Digital Omnibus : l'AI Office européen étend ses pouvoirs de surveillance
Le volet IA du Digital Omnibus entre en vigueur : l'AI Office de la Commission voit ses compétences clarifiées et étendues aux systèmes d'IA intégrés dans les très grandes plateformes. L'architecture de contrôle européenne prend forme.

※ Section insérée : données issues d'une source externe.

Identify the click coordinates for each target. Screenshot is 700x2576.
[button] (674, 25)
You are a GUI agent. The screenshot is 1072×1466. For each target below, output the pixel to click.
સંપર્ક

Étape institutionnelle discrète mais structurante à Bruxelles : le volet IA du Digital Omnibus est entré en vigueur, clarifiant les compétences de l'AI Office — le bureau de l'IA de la Commission européenne — et étendant ses pouvoirs d'exécution.
Ce qui change
Deux avancées principales : l'AI Office devient clairement compétent pour superviser les systèmes d'IA bâtis sur des modèles à usage général lorsque modèle et système sont fournis par le même acteur — le cas d'OpenAI, de Google ou d'Anthropic — et ses pouvoirs s'étendent aux systèmes d'IA intégrés dans les très grandes plateformes et moteurs de recherche, en articulation avec le DSA.
Pourquoi c'est important
Jusqu'ici, la surveillance des grands modèles reposait sur un patchwork : AI Office pour les modèles, autorités nationales pour les systèmes, Commission pour les plateformes. La réforme dessine un guichet européen unique pour l'IA des géants — condition de crédibilité face à des acteurs qui pèsent plus lourd que des États.
Le calendrier se resserre
Cette montée en puissance institutionnelle précède de quelques jours l'échéance du 2 août, qui rend contraignantes les obligations de transparence de l'AI Act — étiquetage des contenus générés, information des utilisateurs face aux chatbots, marquage des deepfakes. L'Europe a bâti son architecture réglementaire ; commence maintenant l'épreuve de l'application.